Input for this task –

-- Begin --

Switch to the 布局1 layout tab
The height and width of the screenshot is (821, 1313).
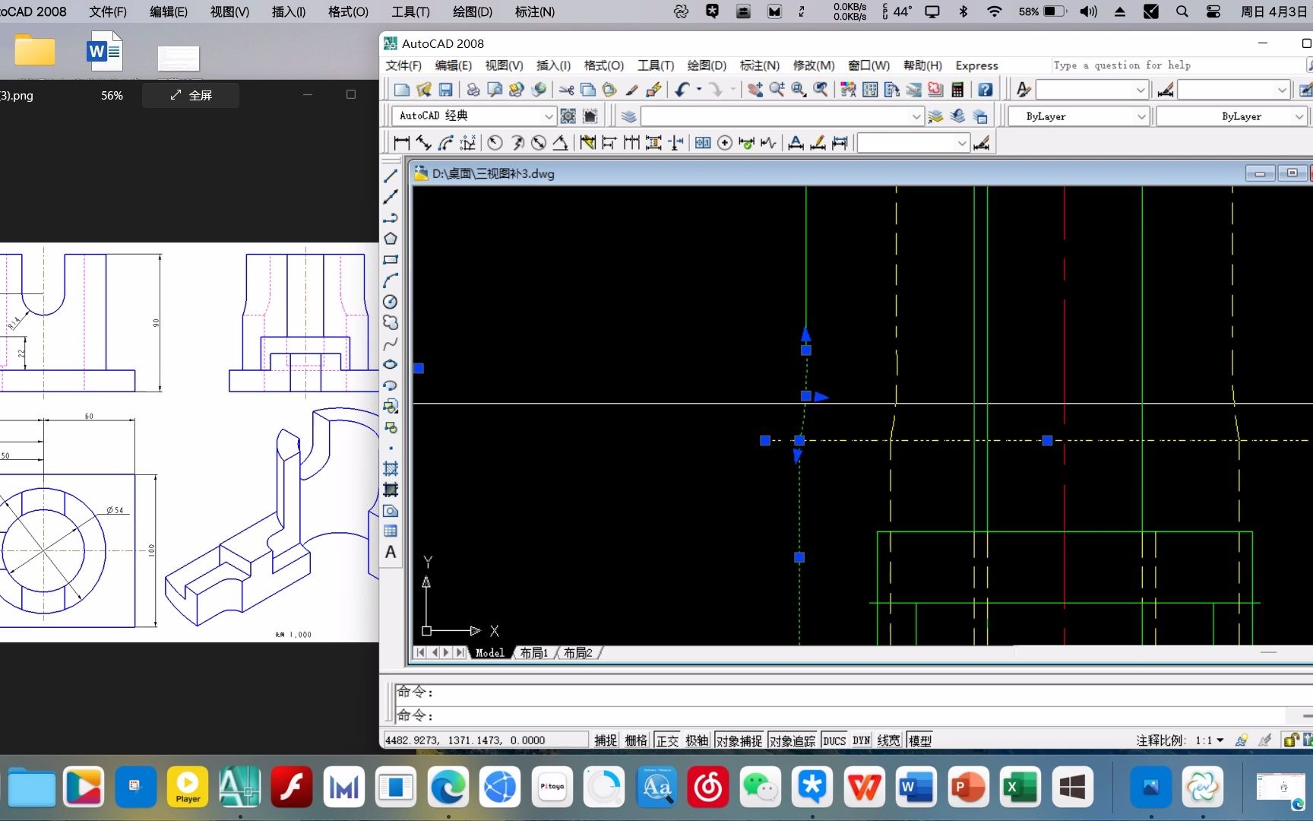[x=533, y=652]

-- End --
-- Begin --

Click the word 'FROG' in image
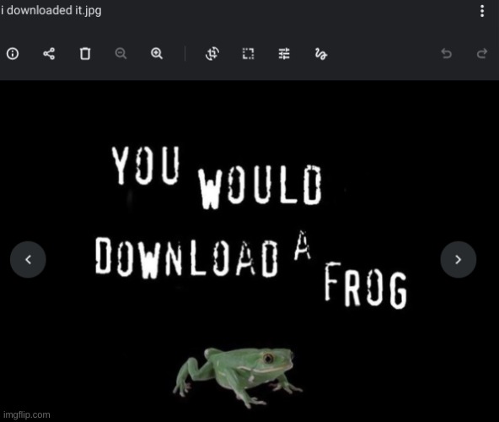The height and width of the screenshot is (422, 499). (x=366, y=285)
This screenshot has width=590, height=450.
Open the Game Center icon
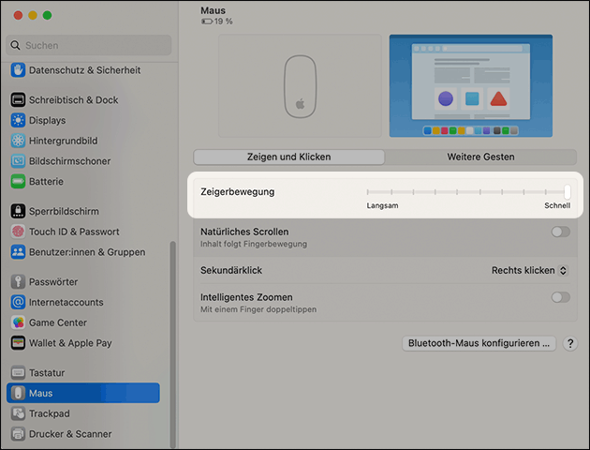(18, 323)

-- End --
-- Begin --

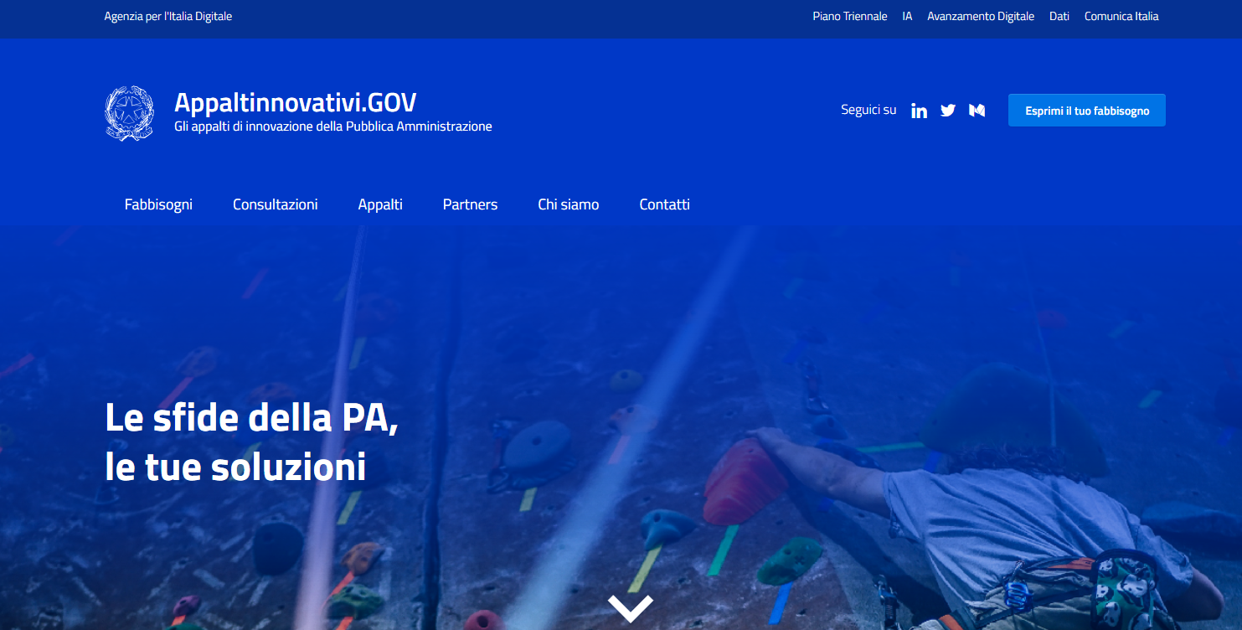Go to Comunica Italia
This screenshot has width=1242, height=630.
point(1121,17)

-- End --

Set problem –
Convert the entries on the lines from the one containing "Go to Comunica Italia" through the one containing "point(1121,17)", both included, into a JSON list of strings, one string per line, with blank lines omitted. Leave the pictures out of your answer.

Answer –
[
  "Go to Comunica Italia",
  "This screenshot has width=1242, height=630.",
  "point(1121,17)"
]